Would you reproduce all of the entries exactly?

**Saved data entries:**
----

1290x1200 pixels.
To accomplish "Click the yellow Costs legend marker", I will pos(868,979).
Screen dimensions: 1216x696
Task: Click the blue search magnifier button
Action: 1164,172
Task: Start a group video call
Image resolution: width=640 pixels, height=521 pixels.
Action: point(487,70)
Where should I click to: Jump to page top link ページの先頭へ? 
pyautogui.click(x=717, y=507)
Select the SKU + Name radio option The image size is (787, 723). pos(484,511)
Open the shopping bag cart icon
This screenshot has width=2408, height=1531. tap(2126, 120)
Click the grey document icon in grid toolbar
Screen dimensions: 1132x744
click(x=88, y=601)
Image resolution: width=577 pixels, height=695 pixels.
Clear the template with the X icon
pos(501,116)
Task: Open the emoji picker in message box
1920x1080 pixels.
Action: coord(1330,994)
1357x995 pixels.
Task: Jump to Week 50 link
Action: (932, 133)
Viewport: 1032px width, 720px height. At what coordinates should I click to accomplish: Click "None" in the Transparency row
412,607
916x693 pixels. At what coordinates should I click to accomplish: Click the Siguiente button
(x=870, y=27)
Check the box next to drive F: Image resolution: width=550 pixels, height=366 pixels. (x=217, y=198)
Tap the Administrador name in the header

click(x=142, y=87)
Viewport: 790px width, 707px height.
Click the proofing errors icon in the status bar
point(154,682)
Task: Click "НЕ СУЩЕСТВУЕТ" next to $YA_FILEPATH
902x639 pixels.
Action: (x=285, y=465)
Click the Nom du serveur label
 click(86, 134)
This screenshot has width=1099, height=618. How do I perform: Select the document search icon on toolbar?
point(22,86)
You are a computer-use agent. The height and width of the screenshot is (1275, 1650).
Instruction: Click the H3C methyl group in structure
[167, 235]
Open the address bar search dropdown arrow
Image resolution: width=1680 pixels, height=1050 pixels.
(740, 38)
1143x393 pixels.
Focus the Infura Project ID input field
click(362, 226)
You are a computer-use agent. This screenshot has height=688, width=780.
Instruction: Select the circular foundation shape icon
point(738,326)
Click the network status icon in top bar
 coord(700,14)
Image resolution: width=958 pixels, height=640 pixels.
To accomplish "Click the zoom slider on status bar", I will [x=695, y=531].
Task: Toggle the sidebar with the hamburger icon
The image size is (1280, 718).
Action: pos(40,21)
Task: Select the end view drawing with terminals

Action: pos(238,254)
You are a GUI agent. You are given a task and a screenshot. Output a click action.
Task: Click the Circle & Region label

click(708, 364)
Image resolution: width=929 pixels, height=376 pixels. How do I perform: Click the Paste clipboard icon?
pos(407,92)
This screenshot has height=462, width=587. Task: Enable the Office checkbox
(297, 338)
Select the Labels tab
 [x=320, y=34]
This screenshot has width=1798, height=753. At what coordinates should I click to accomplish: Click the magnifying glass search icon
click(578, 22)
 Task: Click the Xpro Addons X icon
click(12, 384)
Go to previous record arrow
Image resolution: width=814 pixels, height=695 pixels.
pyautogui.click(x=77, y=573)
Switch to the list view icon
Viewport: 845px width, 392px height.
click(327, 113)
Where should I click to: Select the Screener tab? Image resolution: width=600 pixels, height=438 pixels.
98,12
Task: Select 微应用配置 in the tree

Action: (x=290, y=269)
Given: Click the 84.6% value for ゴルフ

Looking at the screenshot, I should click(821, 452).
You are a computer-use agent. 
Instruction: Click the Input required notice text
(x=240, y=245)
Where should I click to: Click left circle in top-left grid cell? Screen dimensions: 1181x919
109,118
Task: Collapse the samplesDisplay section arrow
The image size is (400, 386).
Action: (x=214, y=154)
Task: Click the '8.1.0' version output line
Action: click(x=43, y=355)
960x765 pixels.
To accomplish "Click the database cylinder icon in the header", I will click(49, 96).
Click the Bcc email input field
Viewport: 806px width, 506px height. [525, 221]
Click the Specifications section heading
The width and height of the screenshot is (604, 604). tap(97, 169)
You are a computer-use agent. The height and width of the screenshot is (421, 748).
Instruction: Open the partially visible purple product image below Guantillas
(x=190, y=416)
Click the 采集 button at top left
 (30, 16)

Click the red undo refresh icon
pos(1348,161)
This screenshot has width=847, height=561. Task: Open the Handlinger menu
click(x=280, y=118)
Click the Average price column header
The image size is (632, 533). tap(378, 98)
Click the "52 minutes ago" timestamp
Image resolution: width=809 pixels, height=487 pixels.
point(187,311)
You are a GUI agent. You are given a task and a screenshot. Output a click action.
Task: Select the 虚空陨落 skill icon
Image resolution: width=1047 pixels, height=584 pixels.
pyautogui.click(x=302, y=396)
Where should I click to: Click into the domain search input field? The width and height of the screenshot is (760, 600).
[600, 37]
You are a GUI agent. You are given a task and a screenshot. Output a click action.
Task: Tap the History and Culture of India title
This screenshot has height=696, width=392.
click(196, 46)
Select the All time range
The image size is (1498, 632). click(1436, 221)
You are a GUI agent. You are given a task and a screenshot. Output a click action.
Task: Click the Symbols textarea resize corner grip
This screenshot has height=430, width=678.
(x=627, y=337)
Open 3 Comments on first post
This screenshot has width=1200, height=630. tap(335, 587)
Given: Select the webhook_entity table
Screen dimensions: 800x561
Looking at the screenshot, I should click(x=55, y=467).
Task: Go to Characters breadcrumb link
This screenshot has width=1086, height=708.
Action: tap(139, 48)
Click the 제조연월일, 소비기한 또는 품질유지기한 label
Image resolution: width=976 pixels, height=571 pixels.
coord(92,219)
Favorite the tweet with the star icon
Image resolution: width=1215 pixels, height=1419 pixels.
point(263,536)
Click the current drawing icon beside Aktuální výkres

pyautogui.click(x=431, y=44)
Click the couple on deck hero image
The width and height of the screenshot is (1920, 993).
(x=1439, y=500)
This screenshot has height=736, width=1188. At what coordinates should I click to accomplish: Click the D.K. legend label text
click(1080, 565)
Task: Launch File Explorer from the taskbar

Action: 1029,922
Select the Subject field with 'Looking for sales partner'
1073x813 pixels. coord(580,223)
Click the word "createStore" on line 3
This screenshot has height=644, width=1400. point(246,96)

----

**Task answer:**
1290x1200 pixels.
To accomplish "Click the yellow Costs legend marker", I will pos(868,979).
Screen dimensions: 1216x696
Task: Click the blue search magnifier button
Action: 1164,172
Task: Start a group video call
Image resolution: width=640 pixels, height=521 pixels.
Action: point(487,70)
Where should I click to: Jump to page top link ページの先頭へ? 
pyautogui.click(x=717, y=507)
Select the SKU + Name radio option The image size is (787, 723). pos(484,511)
Open the shopping bag cart icon
This screenshot has width=2408, height=1531. tap(2126, 120)
Click the grey document icon in grid toolbar
Screen dimensions: 1132x744
click(x=88, y=601)
Image resolution: width=577 pixels, height=695 pixels.
Clear the template with the X icon
pos(501,116)
Task: Open the emoji picker in message box
1920x1080 pixels.
Action: coord(1330,994)
1357x995 pixels.
Task: Jump to Week 50 link
Action: (932, 133)
Viewport: 1032px width, 720px height. At what coordinates should I click to accomplish: Click "None" in the Transparency row
412,607
916x693 pixels. At what coordinates should I click to accomplish: Click the Siguiente button
(x=870, y=27)
Check the box next to drive F: Image resolution: width=550 pixels, height=366 pixels. (x=217, y=198)
Tap the Administrador name in the header

click(x=142, y=87)
Viewport: 790px width, 707px height.
Click the proofing errors icon in the status bar
point(154,682)
Task: Click "НЕ СУЩЕСТВУЕТ" next to $YA_FILEPATH
902x639 pixels.
Action: (x=285, y=465)
Click the Nom du serveur label
 click(86, 134)
This screenshot has width=1099, height=618. How do I perform: Select the document search icon on toolbar?
point(22,86)
You are a computer-use agent. The height and width of the screenshot is (1275, 1650).
Instruction: Click the H3C methyl group in structure
[167, 235]
Open the address bar search dropdown arrow
Image resolution: width=1680 pixels, height=1050 pixels.
(740, 38)
1143x393 pixels.
Focus the Infura Project ID input field
click(362, 226)
You are a computer-use agent. This screenshot has height=688, width=780.
Instruction: Select the circular foundation shape icon
point(738,326)
Click the network status icon in top bar
 coord(700,14)
Image resolution: width=958 pixels, height=640 pixels.
To accomplish "Click the zoom slider on status bar", I will [x=695, y=531].
Task: Toggle the sidebar with the hamburger icon
The image size is (1280, 718).
Action: pos(40,21)
Task: Select the end view drawing with terminals

Action: pos(238,254)
You are a GUI agent. You are given a task and a screenshot. Output a click action.
Task: Click the Circle & Region label

click(708, 364)
Image resolution: width=929 pixels, height=376 pixels. How do I perform: Click the Paste clipboard icon?
pos(407,92)
This screenshot has height=462, width=587. Task: Enable the Office checkbox
(297, 338)
Select the Labels tab
 [x=320, y=34]
This screenshot has width=1798, height=753. At what coordinates should I click to accomplish: Click the magnifying glass search icon
click(578, 22)
 Task: Click the Xpro Addons X icon
click(12, 384)
Go to previous record arrow
Image resolution: width=814 pixels, height=695 pixels.
pyautogui.click(x=77, y=573)
Switch to the list view icon
Viewport: 845px width, 392px height.
click(327, 113)
Where should I click to: Select the Screener tab? Image resolution: width=600 pixels, height=438 pixels.
98,12
Task: Select 微应用配置 in the tree

Action: (x=290, y=269)
Given: Click the 84.6% value for ゴルフ

Looking at the screenshot, I should click(821, 452).
You are a computer-use agent. 
Instruction: Click the Input required notice text
(x=240, y=245)
Where should I click to: Click left circle in top-left grid cell? Screen dimensions: 1181x919
109,118
Task: Collapse the samplesDisplay section arrow
The image size is (400, 386).
Action: (x=214, y=154)
Task: Click the '8.1.0' version output line
Action: click(x=43, y=355)
960x765 pixels.
To accomplish "Click the database cylinder icon in the header", I will click(49, 96).
Click the Bcc email input field
Viewport: 806px width, 506px height. [525, 221]
Click the Specifications section heading
The width and height of the screenshot is (604, 604). tap(97, 169)
You are a computer-use agent. The height and width of the screenshot is (421, 748).
Instruction: Open the partially visible purple product image below Guantillas
(x=190, y=416)
Click the 采集 button at top left
 (30, 16)

Click the red undo refresh icon
pos(1348,161)
This screenshot has width=847, height=561. Task: Open the Handlinger menu
click(x=280, y=118)
Click the Average price column header
The image size is (632, 533). tap(378, 98)
Click the "52 minutes ago" timestamp
Image resolution: width=809 pixels, height=487 pixels.
point(187,311)
You are a GUI agent. You are given a task and a screenshot. Output a click action.
Task: Select the 虚空陨落 skill icon
Image resolution: width=1047 pixels, height=584 pixels.
pyautogui.click(x=302, y=396)
Where should I click to: Click into the domain search input field? The width and height of the screenshot is (760, 600).
[600, 37]
You are a GUI agent. You are given a task and a screenshot. Output a click action.
Task: Tap the History and Culture of India title
This screenshot has height=696, width=392.
click(196, 46)
Select the All time range
The image size is (1498, 632). click(1436, 221)
You are a GUI agent. You are given a task and a screenshot. Output a click action.
Task: Click the Symbols textarea resize corner grip
This screenshot has height=430, width=678.
(x=627, y=337)
Open 3 Comments on first post
This screenshot has width=1200, height=630. tap(335, 587)
Given: Select the webhook_entity table
Screen dimensions: 800x561
Looking at the screenshot, I should click(x=55, y=467).
Task: Go to Characters breadcrumb link
This screenshot has width=1086, height=708.
Action: tap(139, 48)
Click the 제조연월일, 소비기한 또는 품질유지기한 label
Image resolution: width=976 pixels, height=571 pixels.
coord(92,219)
Favorite the tweet with the star icon
Image resolution: width=1215 pixels, height=1419 pixels.
point(263,536)
Click the current drawing icon beside Aktuální výkres

pyautogui.click(x=431, y=44)
Click the couple on deck hero image
The width and height of the screenshot is (1920, 993).
(x=1439, y=500)
This screenshot has height=736, width=1188. At what coordinates should I click to accomplish: Click the D.K. legend label text
click(1080, 565)
Task: Launch File Explorer from the taskbar

Action: 1029,922
Select the Subject field with 'Looking for sales partner'
1073x813 pixels. coord(580,223)
Click the word "createStore" on line 3
This screenshot has height=644, width=1400. point(246,96)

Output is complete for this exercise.